= Task brief =
Below are some records. Write out the line that contains "Task: Minimize the browser window" and all lines after it, exactly, but not the pictures.

= Screenshot grounding data =
──────
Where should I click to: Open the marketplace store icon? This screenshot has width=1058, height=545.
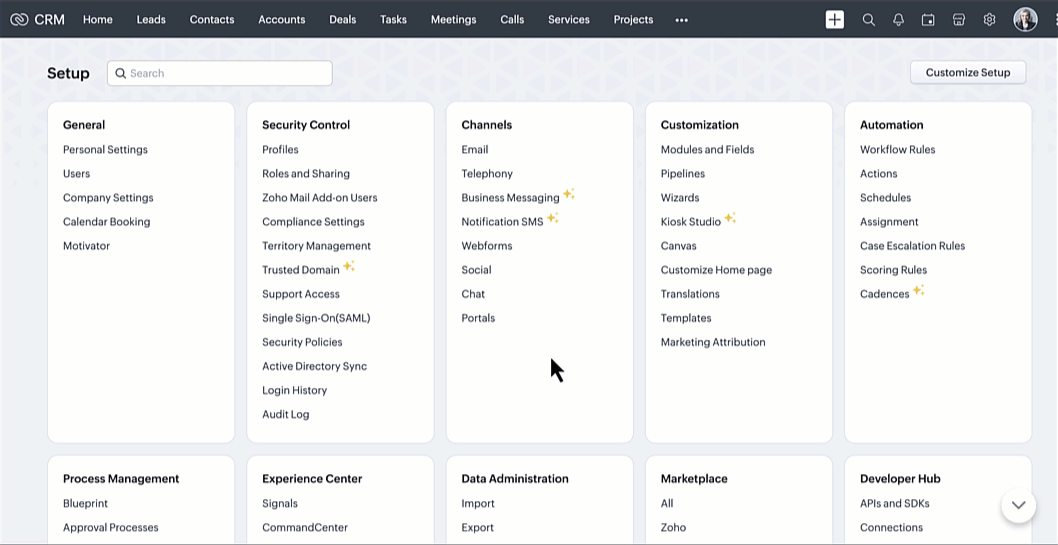959,19
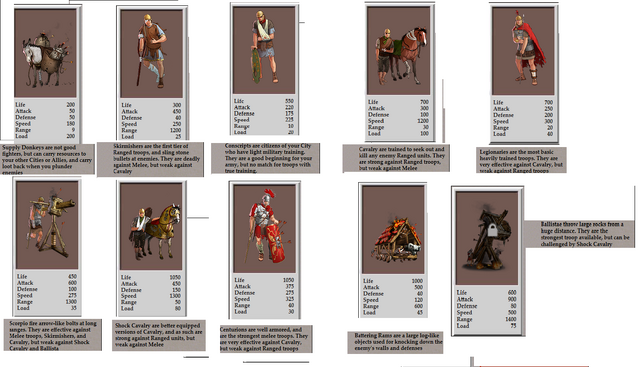640x367 pixels.
Task: Click the Shock Cavalry stats table
Action: (x=151, y=293)
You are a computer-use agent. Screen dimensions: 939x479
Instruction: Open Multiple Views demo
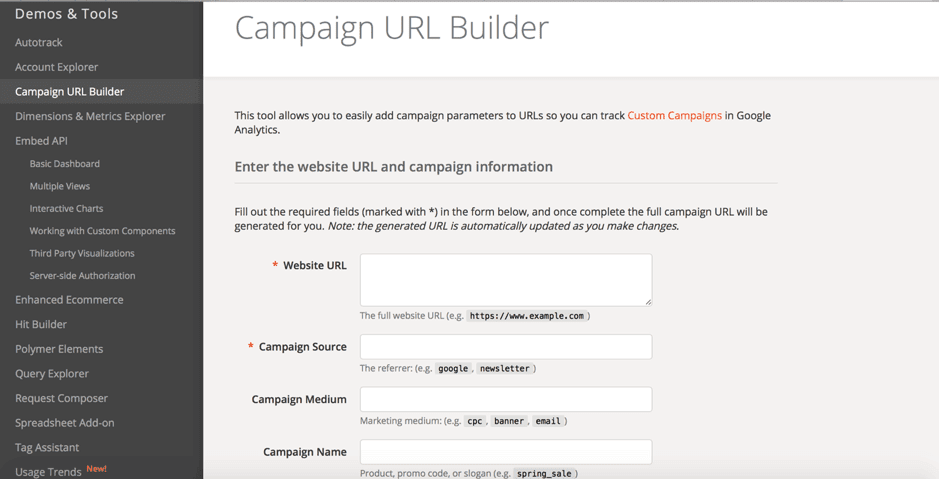point(60,186)
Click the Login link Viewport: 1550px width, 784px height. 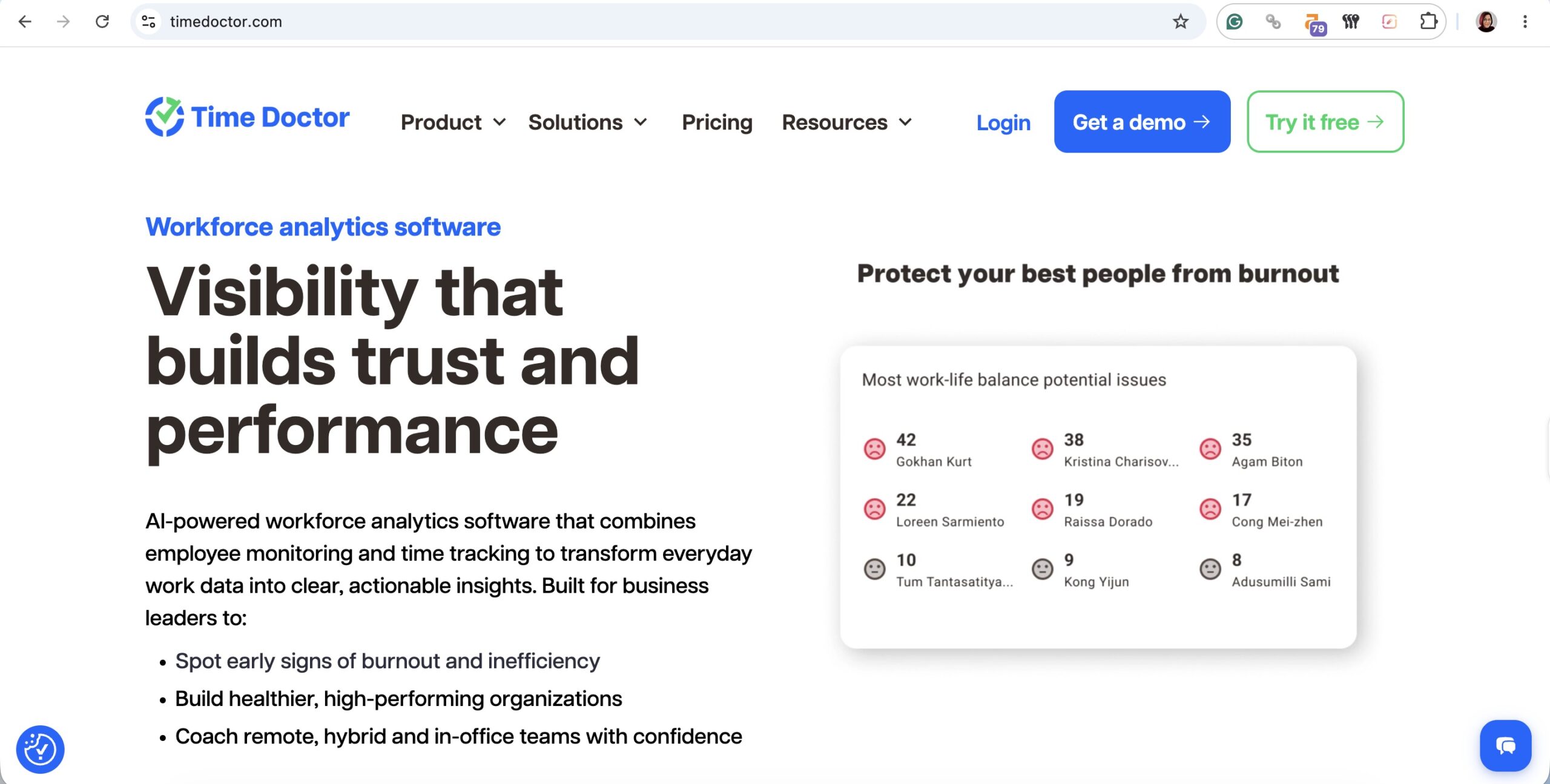[1003, 122]
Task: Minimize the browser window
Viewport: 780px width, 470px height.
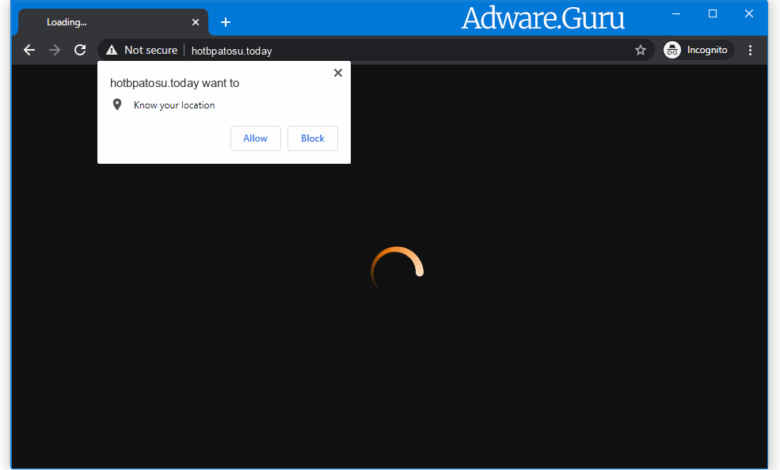Action: (676, 14)
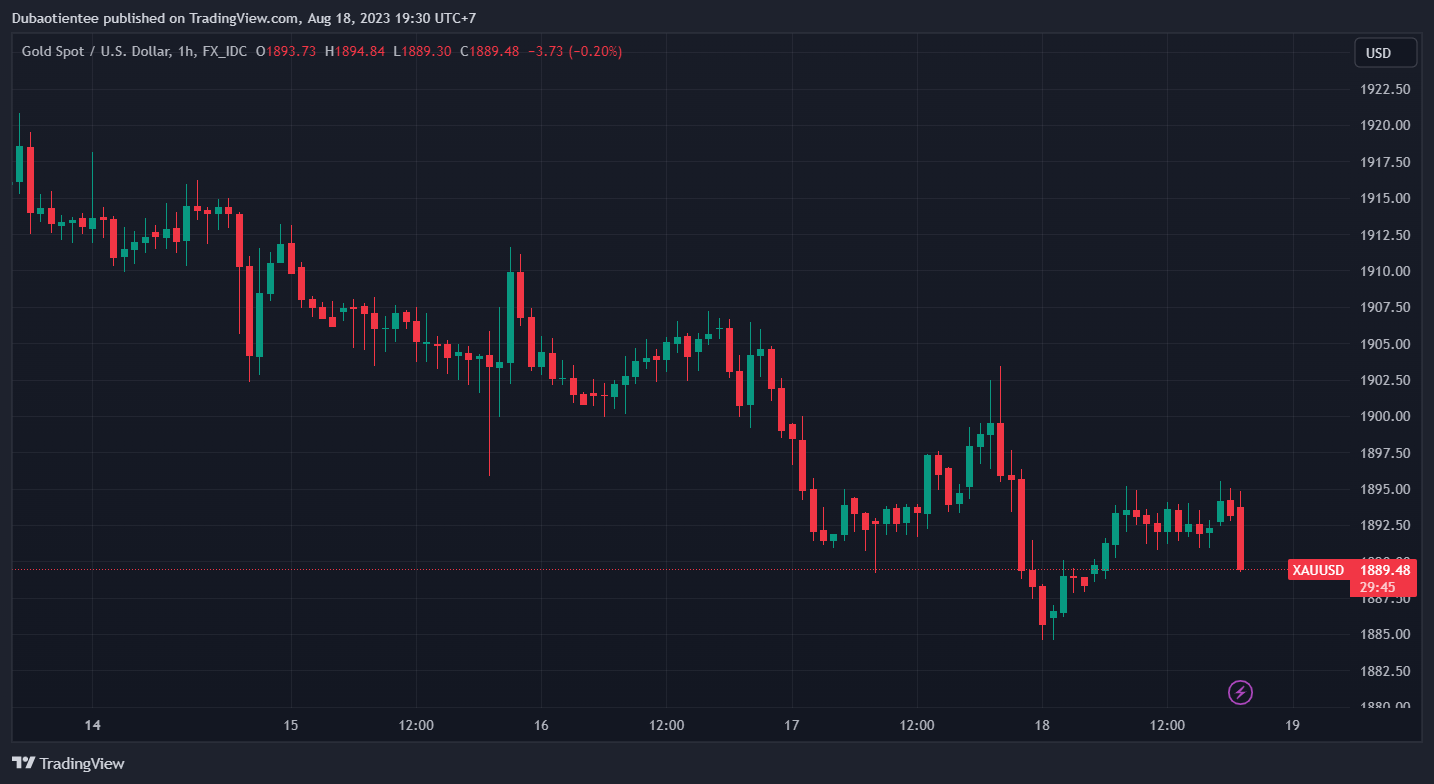1434x784 pixels.
Task: Click the 1905.00 level on price axis
Action: 1385,344
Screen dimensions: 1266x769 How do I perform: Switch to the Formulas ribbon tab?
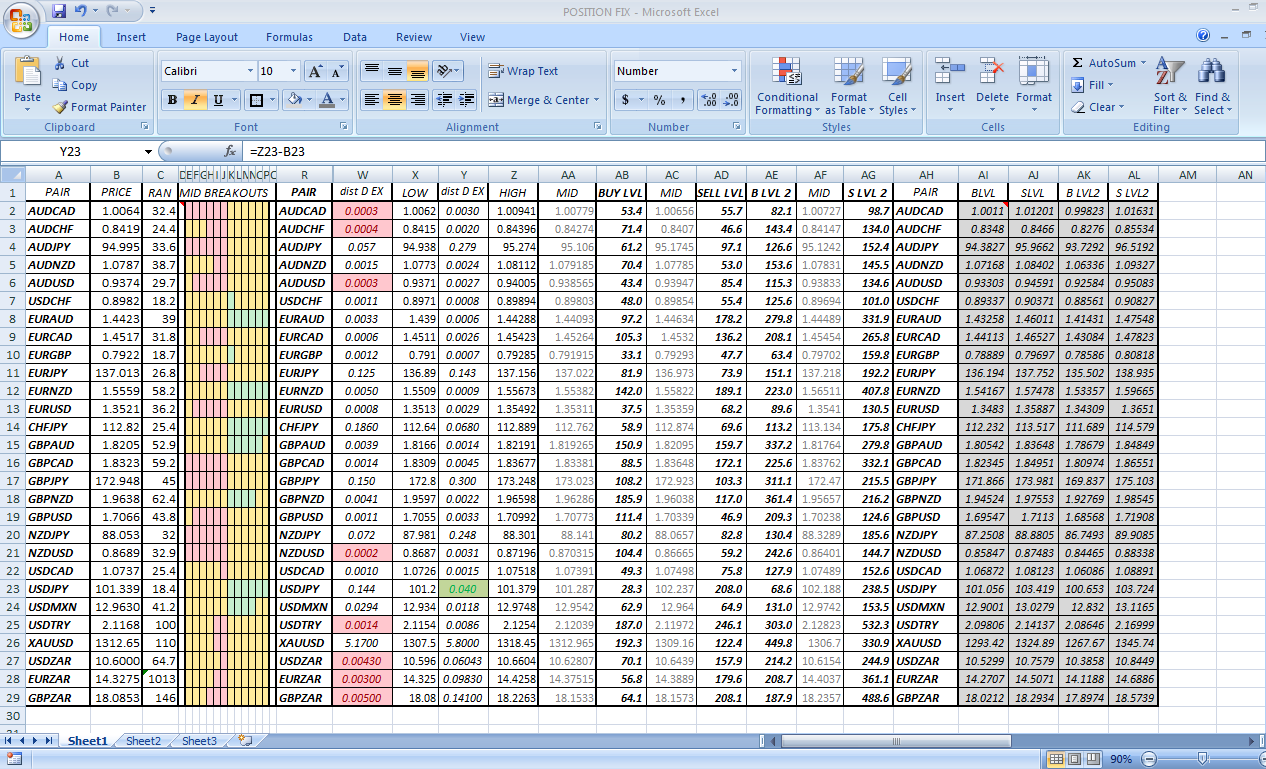tap(289, 37)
──────
= Answer =
Task: Minimize the browser window
Viewport: 780px width, 470px height.
Action: (676, 14)
1434x784 pixels.
Task: Click the 1905.00 level on price axis
Action: 1385,344
Screen dimensions: 1266x769 How do I perform: Switch to the Formulas ribbon tab?
tap(289, 37)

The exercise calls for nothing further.